High memory usage - program mistake or Python feature?

Fri May 23 08:50:16 EDT 2003

On Fri, May 23, 2003 at 01:27:46PM +0100, Ben S wrote:
> I wrote a little CGI script that reads in a file like so:
> 
> def LoadLogFile(filename):
>     """Loads a log file as a collection of lines"""
>     try:
>         logFile = file(filename, 'rU')
>         lines = map(string.strip, logFile.readlines())
>     except IOError:
>         return False
>     return lines
> 
> Then it processes it with this function a few times:
> 
> def GetLinesContainingCommand(lines, commandName):
>     """Find all the lines containing that command in the logs"""
>     pattern = re.compile(" Log \w+: " + commandName + " ")
>     return [eachLine for eachLine in lines if pattern.search(eachLine)]
> 
> The 'problem' was that, when operating on a 50MB file, the memory usage
> (according to ps on Linux) rocketed to just over 150MB. Since there's no

Well, you are definitely keeping at least one copy of the whole file around,
plus a little per-line overhead.

You could check the lines as you read them, and only store a copy of the
ones you want to keep

def do_everything(filename):
  try:
    fob = open('filename', 'rU')
  except IOError:
    return False

  cmds = ('ssh', 'adduser', 'top', 'whatever') # commands we care about

  # { 'command' : compiled_re }
  cmd_res = dict(zip(cmds, map(re.compile, cmds)))

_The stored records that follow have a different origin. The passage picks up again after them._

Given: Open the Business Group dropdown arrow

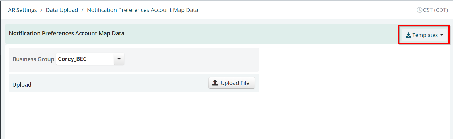Looking at the screenshot, I should (x=119, y=59).
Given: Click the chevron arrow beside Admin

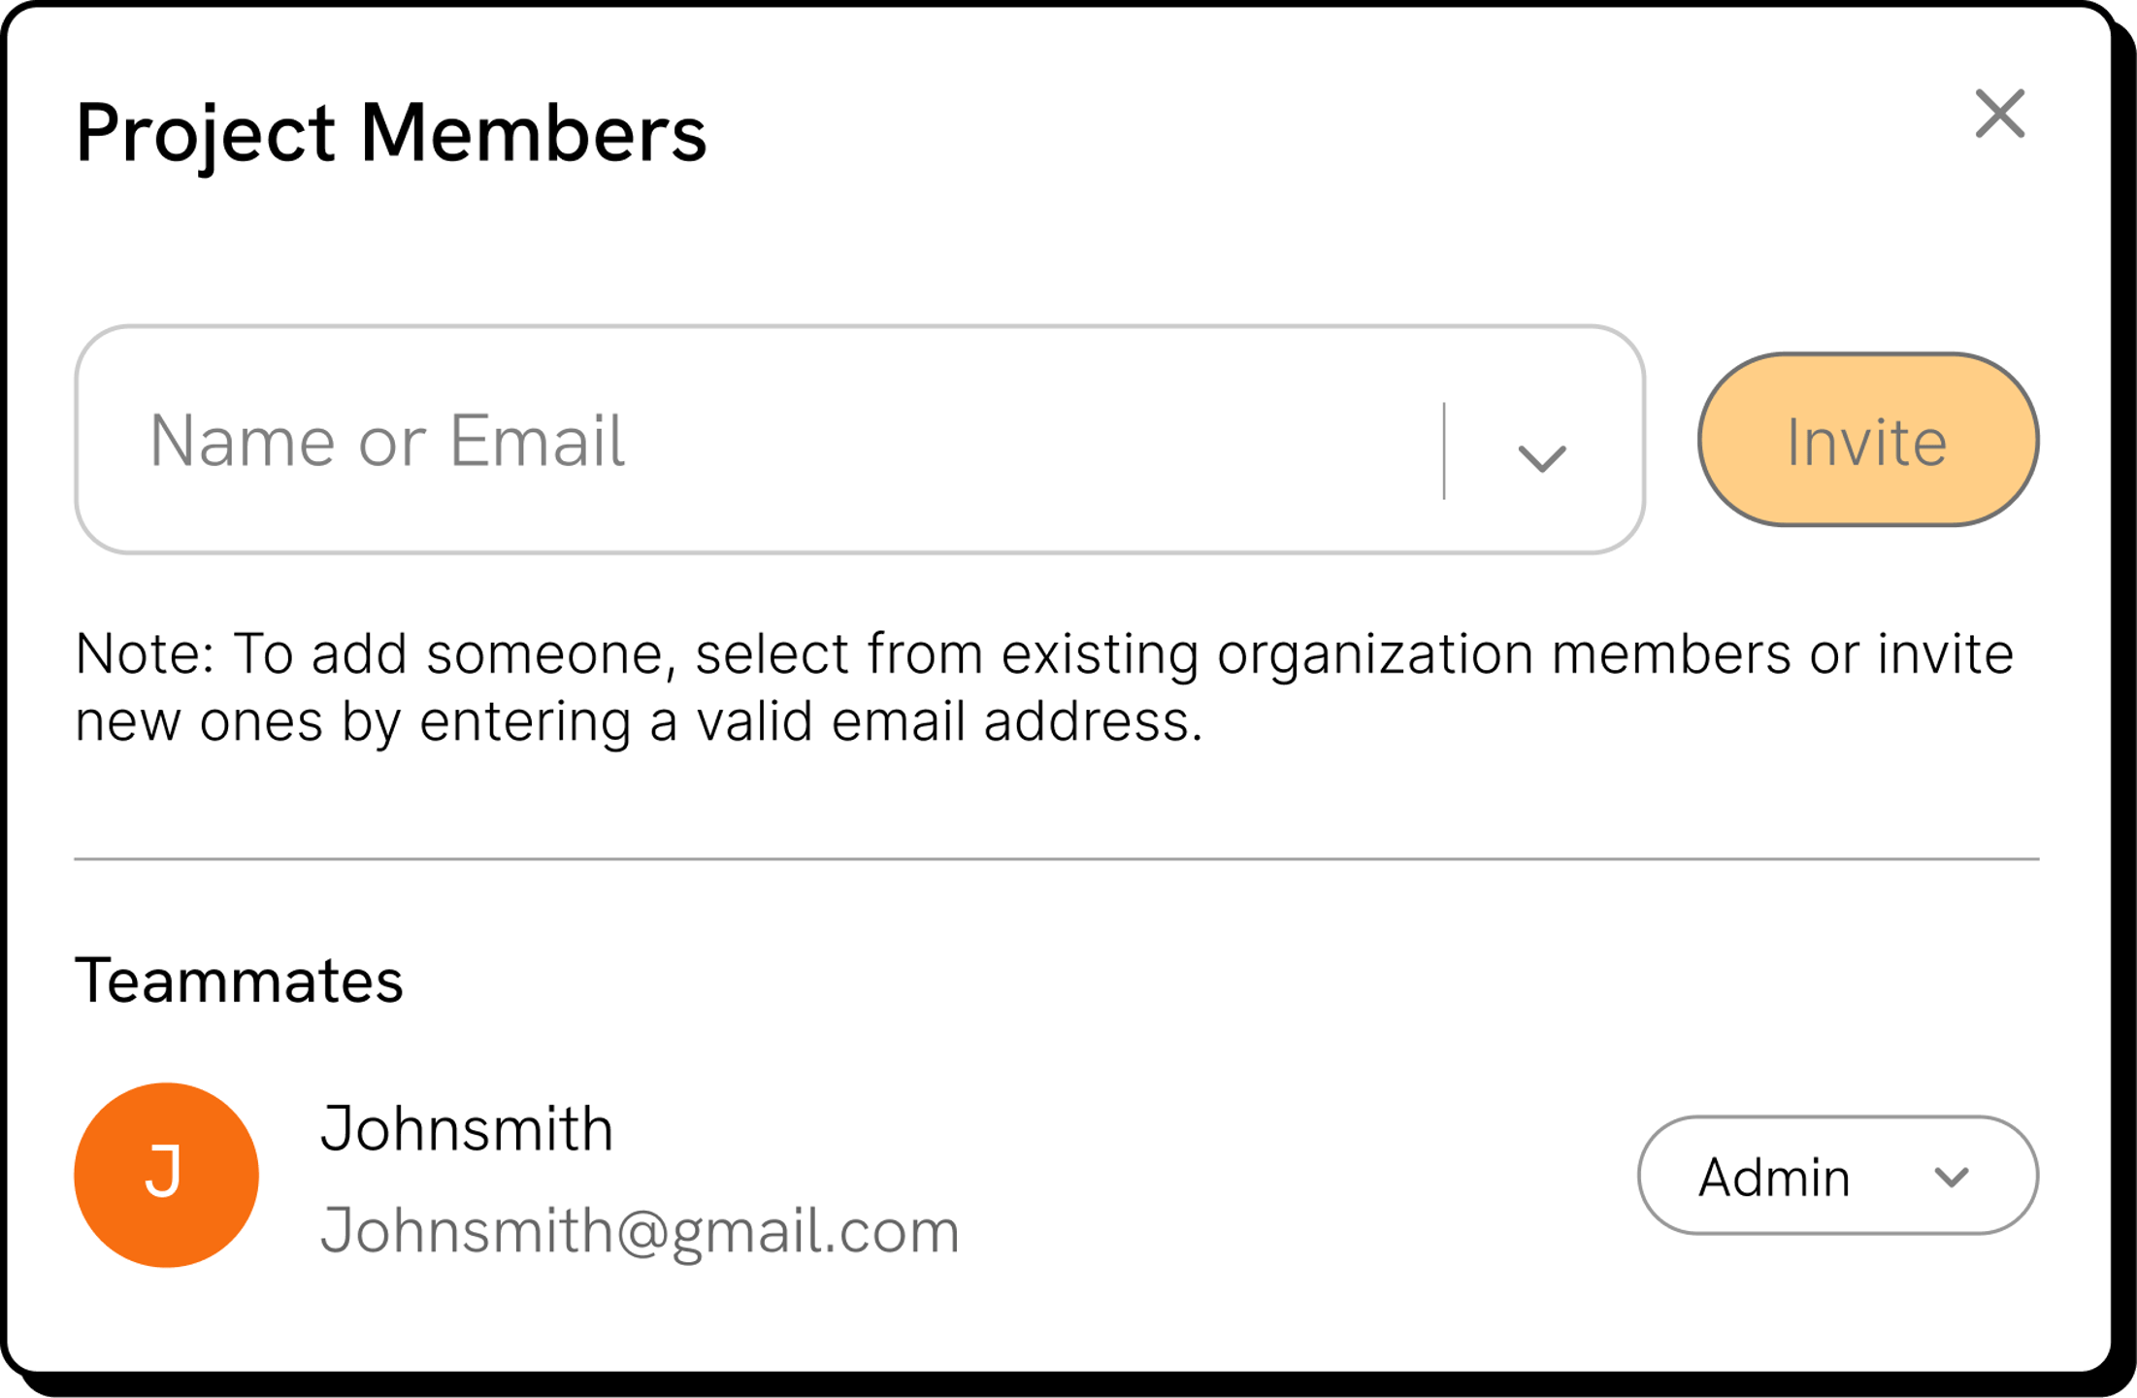Looking at the screenshot, I should click(x=1951, y=1178).
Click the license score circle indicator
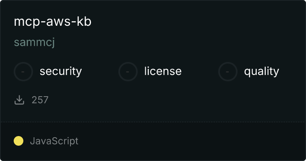Viewport: 306px width, 161px height. [x=128, y=72]
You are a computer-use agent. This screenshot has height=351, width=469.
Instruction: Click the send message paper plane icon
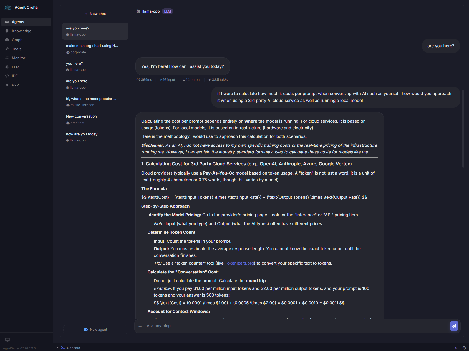454,326
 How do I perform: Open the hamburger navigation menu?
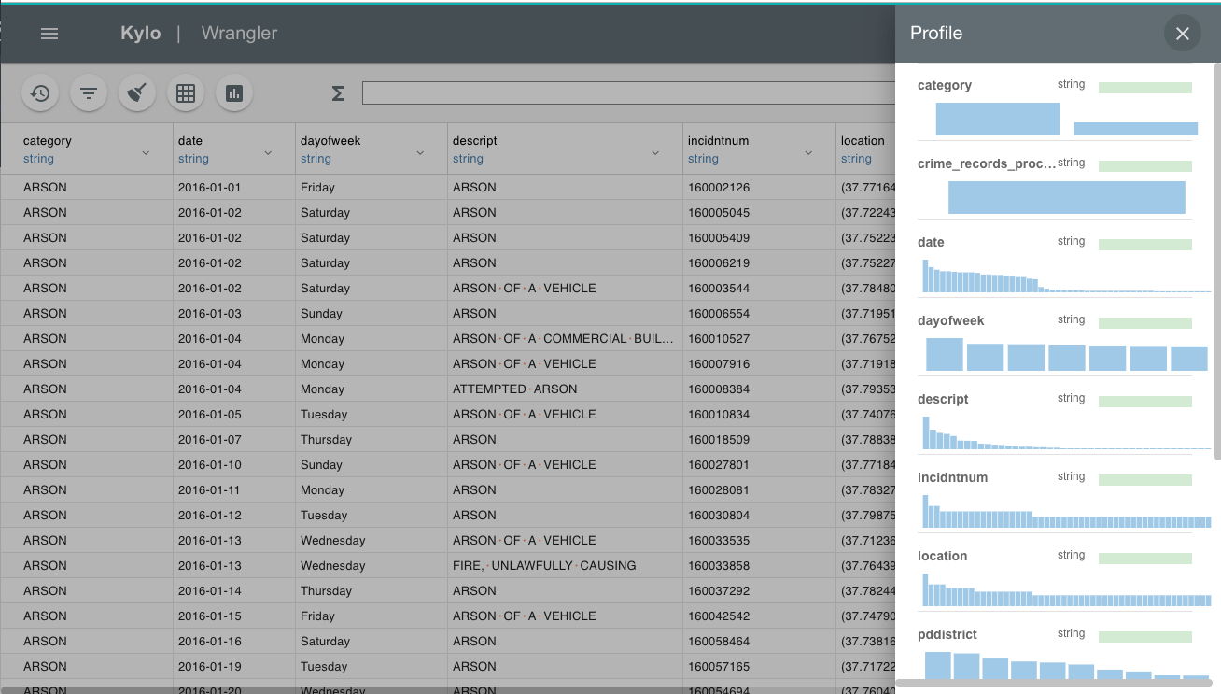[x=49, y=34]
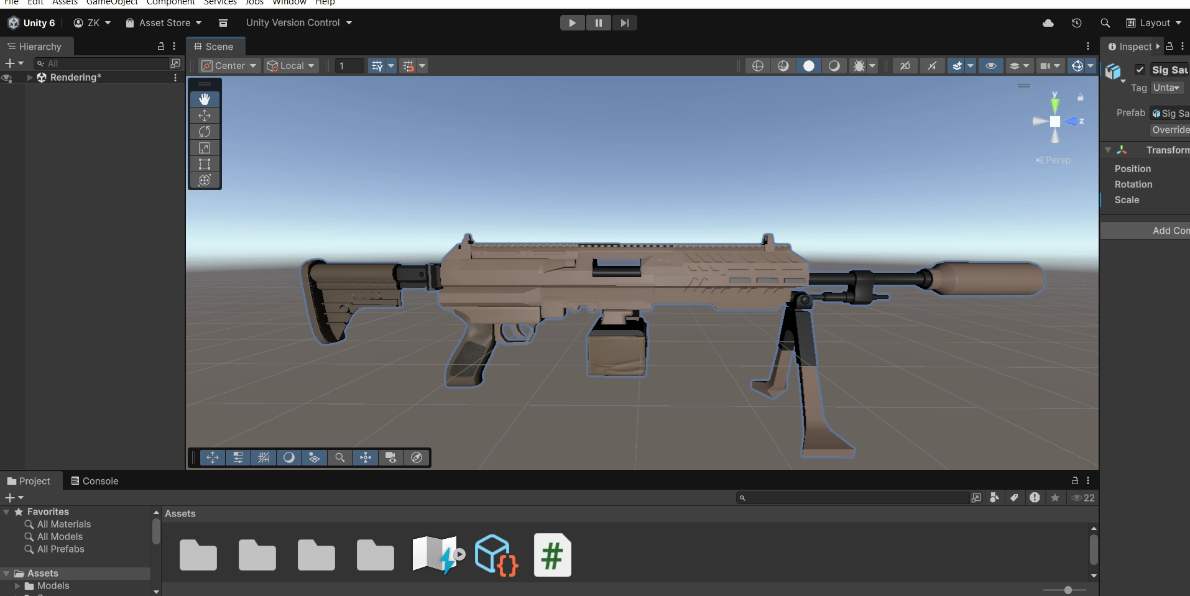The width and height of the screenshot is (1190, 596).
Task: Expand the Rendering scene in Hierarchy
Action: pyautogui.click(x=29, y=78)
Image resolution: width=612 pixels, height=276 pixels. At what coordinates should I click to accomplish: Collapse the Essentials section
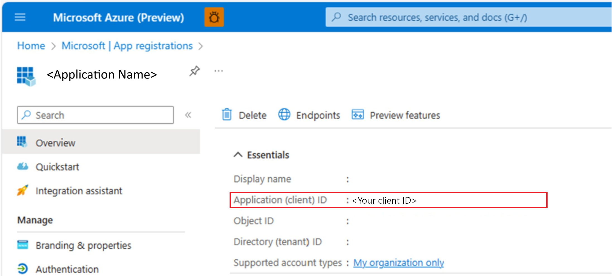pyautogui.click(x=238, y=155)
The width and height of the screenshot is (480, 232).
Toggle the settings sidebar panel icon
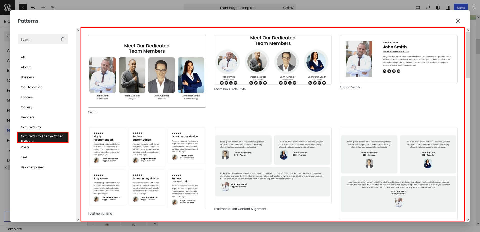[448, 8]
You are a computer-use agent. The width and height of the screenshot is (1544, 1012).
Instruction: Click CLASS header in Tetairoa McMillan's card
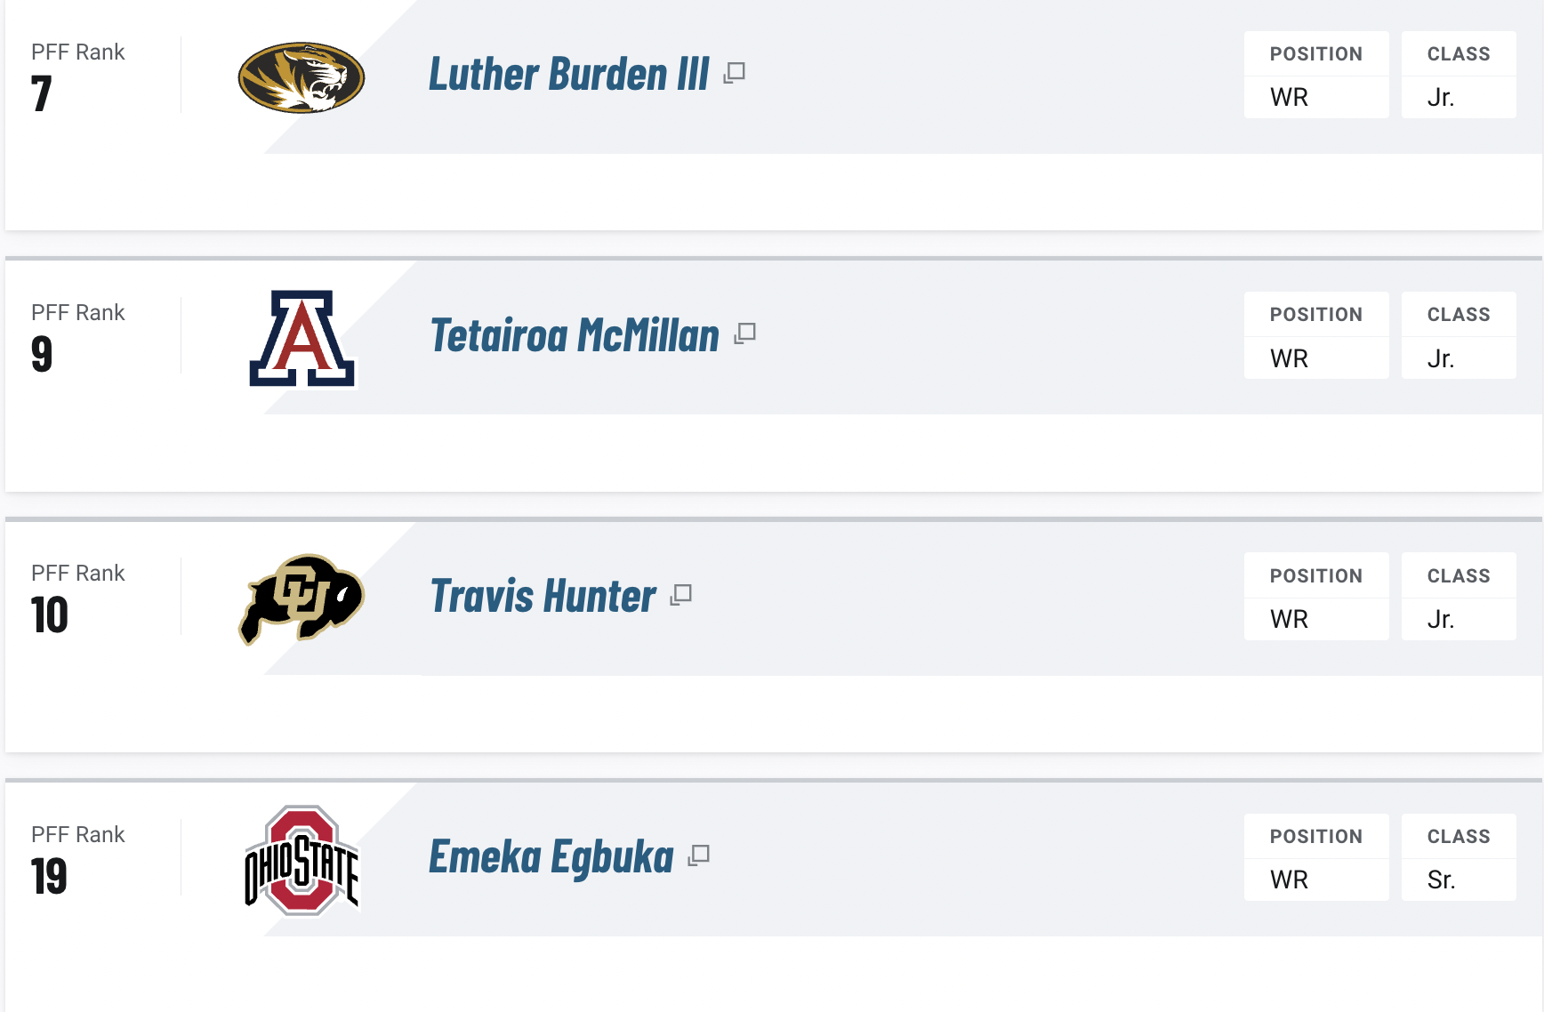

  # { 'command' : [list of lines that match] }
  cmds_matched = dict(zip(cmds, [[] for x in cmds])) # as obfu as python gets

  for (line) in fob.readlines():
    for (cmd) in cmds:
      if (cmd_res[cmd].search(line)):
        cmds_matched[cmd].append(line)
        break # from your example, no two commands can match the same line

  return cmds_matched

-jackdied